■ Texte de la page:
—————
Max de Sarah Cohen-Scali : un roman historique sidérant

Publié le par Flora

Publié dans la collection Scripto de Gallimard, Max est un roman estampillé pour adolescent « à partir de 15 ans ». Et effectivement, ce texte, remarquable à tout point de vue, n’est pas conseillé avant cet âge, tant le contenu peut choquer les sensibilités.

Au départ, une voix s’adresse à nous. C’est celle d’un embryon, sur le point de naître :

«19 avril 1936. Bientôt minuit. Je vais naître dans une minute exactement. Je vais voir le jour le 20 avril. Date anniversaire de notre Fürher. Je serai ainsi béni des dieux germaniques et l’on verra en moi le premier-né de la race suprême. La race aryenne. Celle qui désormais régnera en maître sur le monde. Je suis l’enfant du futur. Conçu sans amour. Sans Dieu. Sans loi. Sans rien d’autre que la force et la rage. Je mordrai au lieu de téter. Je hurlerai au lieu de gazouiller. Je haïrai au lieu d’aimer. Heil Hitler!»
—————
■ Informations fournies:
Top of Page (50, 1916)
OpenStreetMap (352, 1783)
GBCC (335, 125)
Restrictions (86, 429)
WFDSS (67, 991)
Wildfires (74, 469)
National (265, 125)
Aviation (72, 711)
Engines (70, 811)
—————
■ Exercice proposé: D'après la critique du roman Max, dans quelle collection ce livre est-il publié ?

■ Résultat obtenu: Dans la collection Scripto de Gallimard.